══ SOURCE RECORDS ══
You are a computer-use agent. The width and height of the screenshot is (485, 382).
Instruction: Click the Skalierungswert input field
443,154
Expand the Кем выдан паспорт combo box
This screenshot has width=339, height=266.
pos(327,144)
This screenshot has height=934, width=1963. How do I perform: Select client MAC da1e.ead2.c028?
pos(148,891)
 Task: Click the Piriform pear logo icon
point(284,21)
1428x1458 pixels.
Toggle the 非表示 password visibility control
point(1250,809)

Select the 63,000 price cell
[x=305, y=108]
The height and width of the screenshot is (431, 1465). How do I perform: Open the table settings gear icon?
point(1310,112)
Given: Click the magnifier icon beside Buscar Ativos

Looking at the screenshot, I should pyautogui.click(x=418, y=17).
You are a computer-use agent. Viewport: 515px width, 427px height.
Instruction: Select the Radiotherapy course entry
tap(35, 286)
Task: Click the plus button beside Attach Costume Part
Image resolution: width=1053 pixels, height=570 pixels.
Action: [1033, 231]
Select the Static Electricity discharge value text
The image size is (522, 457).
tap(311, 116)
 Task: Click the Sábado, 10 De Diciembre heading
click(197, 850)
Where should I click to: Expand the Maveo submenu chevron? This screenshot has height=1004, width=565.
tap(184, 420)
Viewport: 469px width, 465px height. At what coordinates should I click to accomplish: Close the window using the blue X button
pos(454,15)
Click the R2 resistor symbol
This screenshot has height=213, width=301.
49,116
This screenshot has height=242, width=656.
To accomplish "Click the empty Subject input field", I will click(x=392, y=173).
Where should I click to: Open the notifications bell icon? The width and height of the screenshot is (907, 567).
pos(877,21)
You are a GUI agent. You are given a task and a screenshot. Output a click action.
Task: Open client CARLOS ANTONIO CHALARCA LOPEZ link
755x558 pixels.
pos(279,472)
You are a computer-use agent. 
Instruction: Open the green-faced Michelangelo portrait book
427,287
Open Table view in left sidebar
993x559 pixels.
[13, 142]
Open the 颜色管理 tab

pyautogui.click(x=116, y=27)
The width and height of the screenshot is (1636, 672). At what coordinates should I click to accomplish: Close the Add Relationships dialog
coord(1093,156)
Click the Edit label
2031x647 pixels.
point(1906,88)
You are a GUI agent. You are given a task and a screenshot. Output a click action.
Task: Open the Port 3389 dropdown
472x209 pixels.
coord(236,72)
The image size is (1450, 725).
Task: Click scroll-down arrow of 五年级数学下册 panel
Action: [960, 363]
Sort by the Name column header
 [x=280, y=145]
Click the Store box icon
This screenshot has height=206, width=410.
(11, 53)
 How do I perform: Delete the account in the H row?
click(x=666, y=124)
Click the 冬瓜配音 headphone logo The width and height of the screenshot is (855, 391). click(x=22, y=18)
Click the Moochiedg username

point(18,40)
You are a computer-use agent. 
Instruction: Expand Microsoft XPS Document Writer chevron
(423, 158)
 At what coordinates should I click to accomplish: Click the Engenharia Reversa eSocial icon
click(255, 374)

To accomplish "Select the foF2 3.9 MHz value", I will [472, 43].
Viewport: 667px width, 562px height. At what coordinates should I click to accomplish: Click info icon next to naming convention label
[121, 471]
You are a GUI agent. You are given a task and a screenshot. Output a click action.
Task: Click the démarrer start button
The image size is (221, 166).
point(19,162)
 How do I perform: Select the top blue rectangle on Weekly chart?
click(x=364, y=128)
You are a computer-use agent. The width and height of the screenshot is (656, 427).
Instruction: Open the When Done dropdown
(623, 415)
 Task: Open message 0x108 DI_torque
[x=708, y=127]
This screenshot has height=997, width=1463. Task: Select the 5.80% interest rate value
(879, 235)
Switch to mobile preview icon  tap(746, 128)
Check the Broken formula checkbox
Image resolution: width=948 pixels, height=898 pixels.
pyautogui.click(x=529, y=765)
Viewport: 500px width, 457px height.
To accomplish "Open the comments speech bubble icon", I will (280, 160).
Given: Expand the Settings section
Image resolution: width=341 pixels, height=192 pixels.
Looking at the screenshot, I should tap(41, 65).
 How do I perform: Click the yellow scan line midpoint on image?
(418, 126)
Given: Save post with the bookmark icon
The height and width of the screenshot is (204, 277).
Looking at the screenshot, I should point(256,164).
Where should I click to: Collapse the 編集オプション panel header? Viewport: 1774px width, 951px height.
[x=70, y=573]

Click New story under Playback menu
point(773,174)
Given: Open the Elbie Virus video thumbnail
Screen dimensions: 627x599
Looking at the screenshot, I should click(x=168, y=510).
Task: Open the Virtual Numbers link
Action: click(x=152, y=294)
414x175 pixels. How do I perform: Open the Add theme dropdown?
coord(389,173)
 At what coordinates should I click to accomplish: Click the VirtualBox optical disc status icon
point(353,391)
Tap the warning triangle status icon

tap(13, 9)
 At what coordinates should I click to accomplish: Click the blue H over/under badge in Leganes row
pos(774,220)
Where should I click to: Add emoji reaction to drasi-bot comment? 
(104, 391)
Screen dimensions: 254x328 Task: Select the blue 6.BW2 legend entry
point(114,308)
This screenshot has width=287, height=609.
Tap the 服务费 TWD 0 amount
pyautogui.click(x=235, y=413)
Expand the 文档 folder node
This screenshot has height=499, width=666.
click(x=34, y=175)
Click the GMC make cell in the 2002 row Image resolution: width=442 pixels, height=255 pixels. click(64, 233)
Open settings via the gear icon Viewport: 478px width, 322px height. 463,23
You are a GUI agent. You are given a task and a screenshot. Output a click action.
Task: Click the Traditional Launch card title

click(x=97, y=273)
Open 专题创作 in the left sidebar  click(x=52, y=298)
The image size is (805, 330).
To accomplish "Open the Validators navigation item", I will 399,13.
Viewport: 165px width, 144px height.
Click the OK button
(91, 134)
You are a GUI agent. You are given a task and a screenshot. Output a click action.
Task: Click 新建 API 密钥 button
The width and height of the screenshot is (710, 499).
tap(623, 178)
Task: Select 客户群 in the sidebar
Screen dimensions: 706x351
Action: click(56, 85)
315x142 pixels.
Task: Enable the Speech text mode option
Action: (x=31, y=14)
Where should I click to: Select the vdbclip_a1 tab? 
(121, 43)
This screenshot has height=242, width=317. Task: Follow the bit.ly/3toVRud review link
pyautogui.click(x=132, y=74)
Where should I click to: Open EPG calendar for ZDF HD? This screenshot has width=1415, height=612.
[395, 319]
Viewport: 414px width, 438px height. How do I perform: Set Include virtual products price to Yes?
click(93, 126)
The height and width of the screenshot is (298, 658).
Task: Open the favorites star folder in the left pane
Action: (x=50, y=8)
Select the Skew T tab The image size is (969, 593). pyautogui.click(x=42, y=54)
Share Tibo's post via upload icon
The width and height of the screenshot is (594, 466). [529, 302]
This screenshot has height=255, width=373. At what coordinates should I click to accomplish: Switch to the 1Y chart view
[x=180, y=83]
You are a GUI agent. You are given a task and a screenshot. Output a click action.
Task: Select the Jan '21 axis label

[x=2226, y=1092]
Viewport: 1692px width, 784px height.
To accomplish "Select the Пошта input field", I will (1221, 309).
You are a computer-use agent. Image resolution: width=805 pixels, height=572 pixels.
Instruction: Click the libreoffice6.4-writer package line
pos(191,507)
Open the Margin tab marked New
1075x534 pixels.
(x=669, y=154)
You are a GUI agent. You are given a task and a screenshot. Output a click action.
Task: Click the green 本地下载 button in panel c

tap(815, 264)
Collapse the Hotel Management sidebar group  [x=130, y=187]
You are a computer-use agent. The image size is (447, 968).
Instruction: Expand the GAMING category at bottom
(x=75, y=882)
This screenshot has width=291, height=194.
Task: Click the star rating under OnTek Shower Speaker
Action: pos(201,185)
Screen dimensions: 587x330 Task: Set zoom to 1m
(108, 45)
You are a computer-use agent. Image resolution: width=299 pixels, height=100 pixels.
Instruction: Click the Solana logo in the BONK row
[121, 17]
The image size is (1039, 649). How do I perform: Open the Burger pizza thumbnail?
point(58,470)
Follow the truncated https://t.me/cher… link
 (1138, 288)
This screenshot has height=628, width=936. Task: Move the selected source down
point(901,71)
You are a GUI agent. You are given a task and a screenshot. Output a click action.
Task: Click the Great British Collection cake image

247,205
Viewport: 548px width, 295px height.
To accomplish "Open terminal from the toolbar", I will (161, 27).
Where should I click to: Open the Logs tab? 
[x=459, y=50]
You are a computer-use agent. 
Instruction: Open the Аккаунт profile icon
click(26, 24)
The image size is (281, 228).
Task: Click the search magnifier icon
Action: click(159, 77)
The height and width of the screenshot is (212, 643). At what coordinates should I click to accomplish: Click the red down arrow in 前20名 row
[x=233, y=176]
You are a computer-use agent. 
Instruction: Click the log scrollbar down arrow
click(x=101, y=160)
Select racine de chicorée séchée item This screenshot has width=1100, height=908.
═══
PROBLEM DESCRIPTION: In the entries above, find lines with "sidebar" and copy each.

RESULT BELOW:
Open Table view in left sidebar
Open 专题创作 in the left sidebar  click(x=52, y=298)
Task: Select 客户群 in the sidebar
Collapse the Hotel Management sidebar group  [x=130, y=187]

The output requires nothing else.